The history of this response is quite varied. Native Africans pointed it out in jungles as early as the seventeenth century. Darwin performed experiments which contrasted geotropism, the response of a plant to gravity, and thigmotrapism. He found that thigmotropism is a stronger plant response than geotropism. His experiment contrasted the response of a vertical bean root to gravity and to touch. He found that the plant defied it's gravitational response in order to fulfill its thigmotropic response. Later experiments proved that the thigmotropic response is possibly the strongest tropic response in plants. This is for good reason. Thigmotropic responses can take the form of everything from a slight shiver to a big chomp. Some plants use this response to eat insects alive. Others practically conquer buildings with their curling tendrils. Thigmotropism is the closest a plant comes to imitating a typical mammalian response to physical stimuli.

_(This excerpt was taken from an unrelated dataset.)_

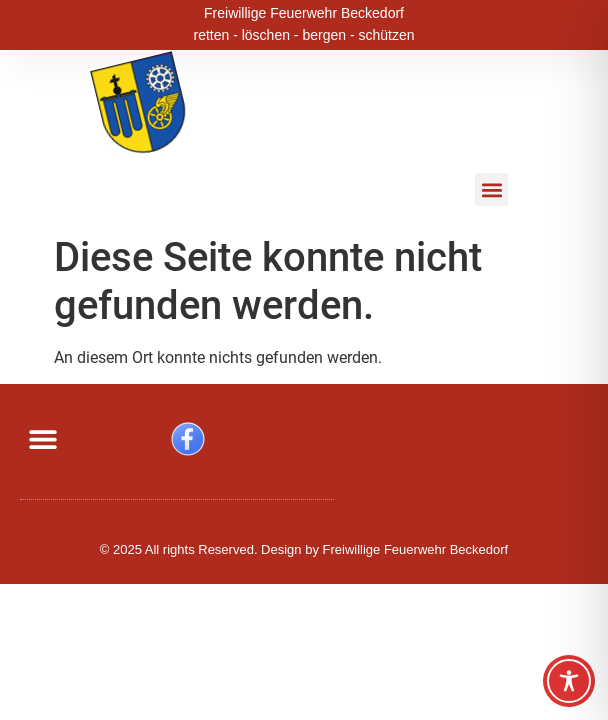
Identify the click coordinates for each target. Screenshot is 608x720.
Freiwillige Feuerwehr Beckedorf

Not much is known of the cause of thigmotropic responses. Tendrils curve by a process called "differential growth." Differential growth refers to the reaction that takes place in the side of a plant stem opposite the touching object. In other words, when an object touches a sensitive plant, the touching side will contract and the farther side will expand, curving the plant foward and over the touching body. Coiling can be slow, as is the case with most differential growth, or rapid. A phenomenon called "rapid contact coiling" allows certain plants to curve extremely fast by changing turgor pressure in their cells
Little is known about the transmittal of touch stimuli to plant cells. It does not appear to occur in the same way with every plant. Small hairs called "papillae" exist on the stem of a plant, which causes the initial message of touching. It is believed that a system of ionic impermeability in cells can transmit an action signal through the plant's whole body at once. It is also believed that the contracting and lenghtening response of the stem sides is a simultaneous process.
To create you own thigmotropism, you will need:
Two Venus Flytraps
A fly
A notebook
One plant will act as the control, and one will act as variable. Place the plants at a little distance away from each other and release the fly into one, without touching the plant. What is the plant's response? Write it down. You've recorded your first thigmotropism.